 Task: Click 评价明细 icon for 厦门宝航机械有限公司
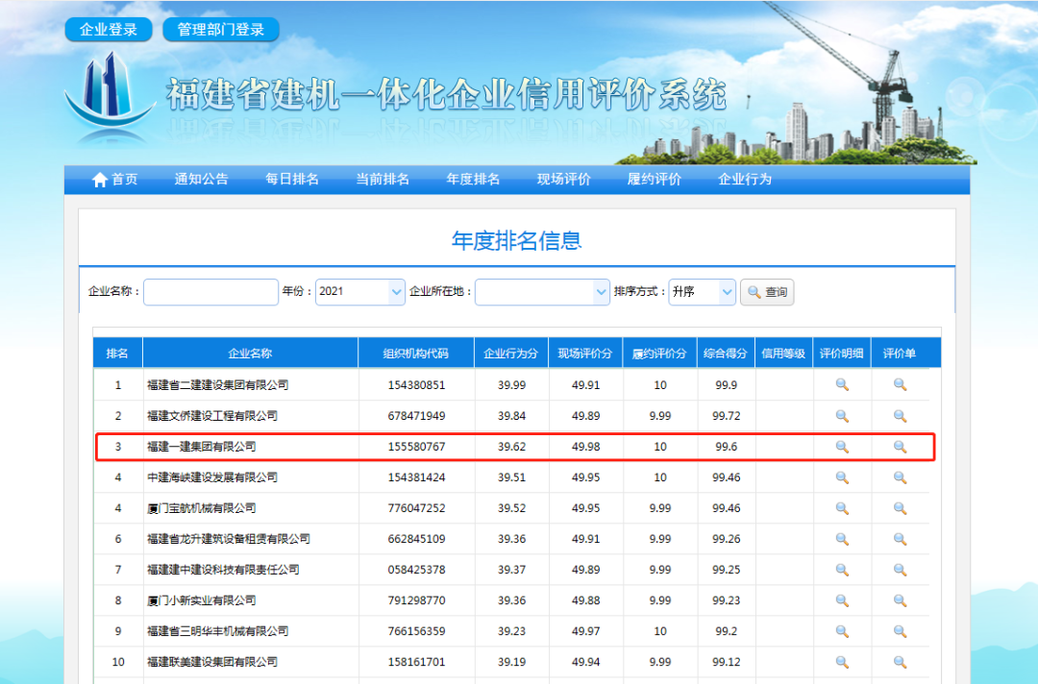click(842, 508)
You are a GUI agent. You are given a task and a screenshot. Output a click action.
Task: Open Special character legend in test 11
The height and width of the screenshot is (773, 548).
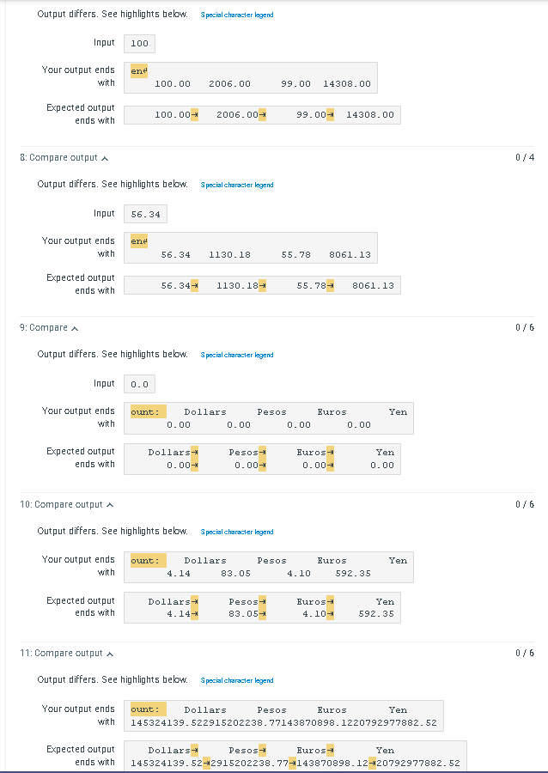[237, 680]
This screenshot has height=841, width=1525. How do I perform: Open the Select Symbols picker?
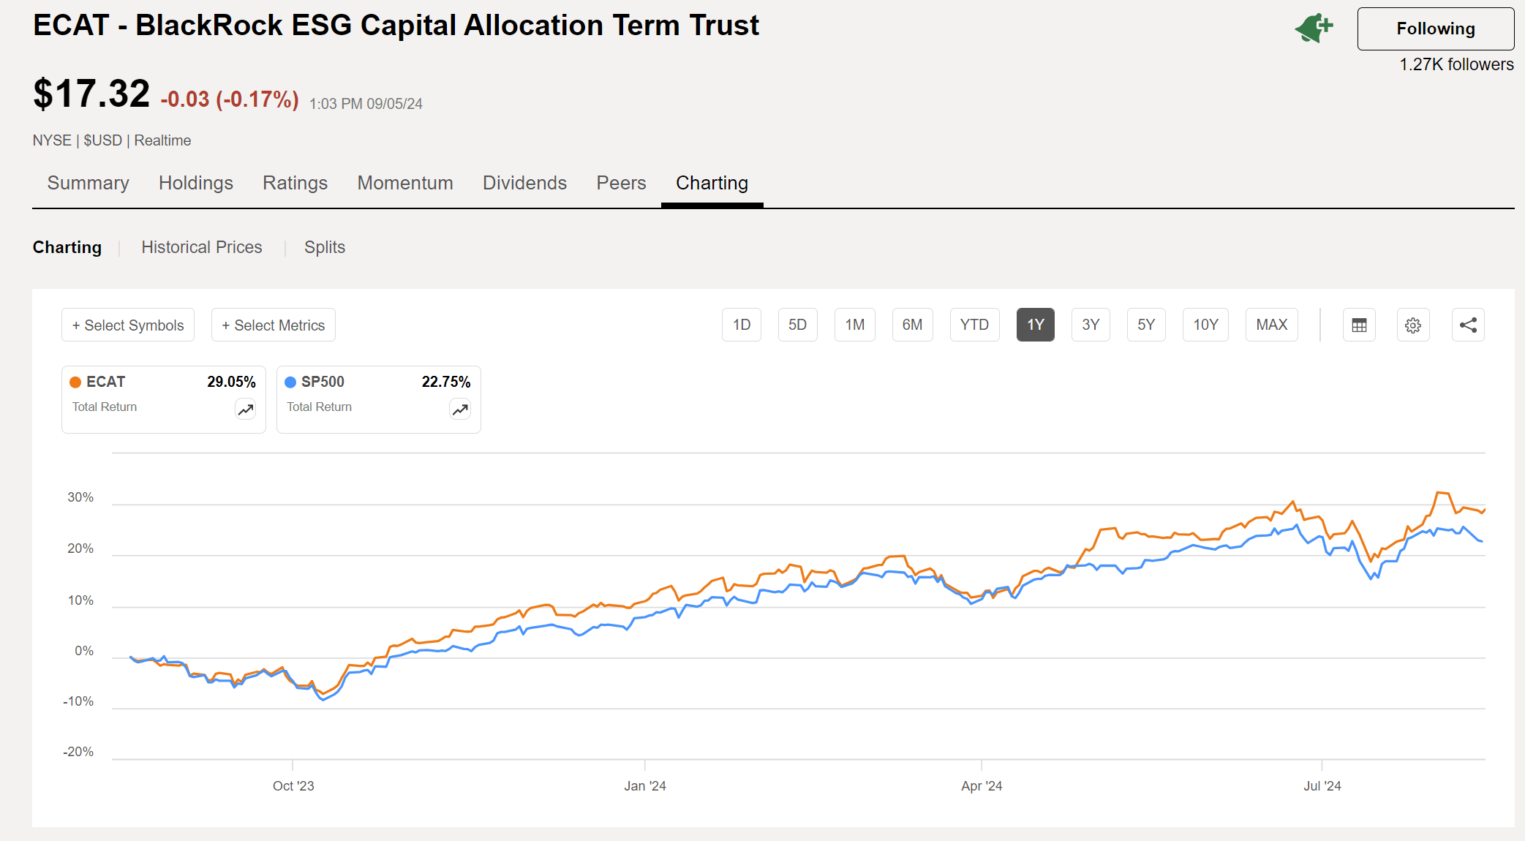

···

Put the lines above into a JSON list of strings, one string per line, skipping blank lines and leaving out the pictures.

[
  " Task: Click 评价明细 icon for 厦门宝航机械有限公司",
  "click(842, 508)",
  "You are a GUI agent. You are given a task and a screenshot. Output a click action.",
  "Task: Open Special character legend in test 11",
  "The height and width of the screenshot is (773, 548).",
  "[237, 680]",
  "This screenshot has height=841, width=1525. How do I perform: Open the Select Symbols picker?"
]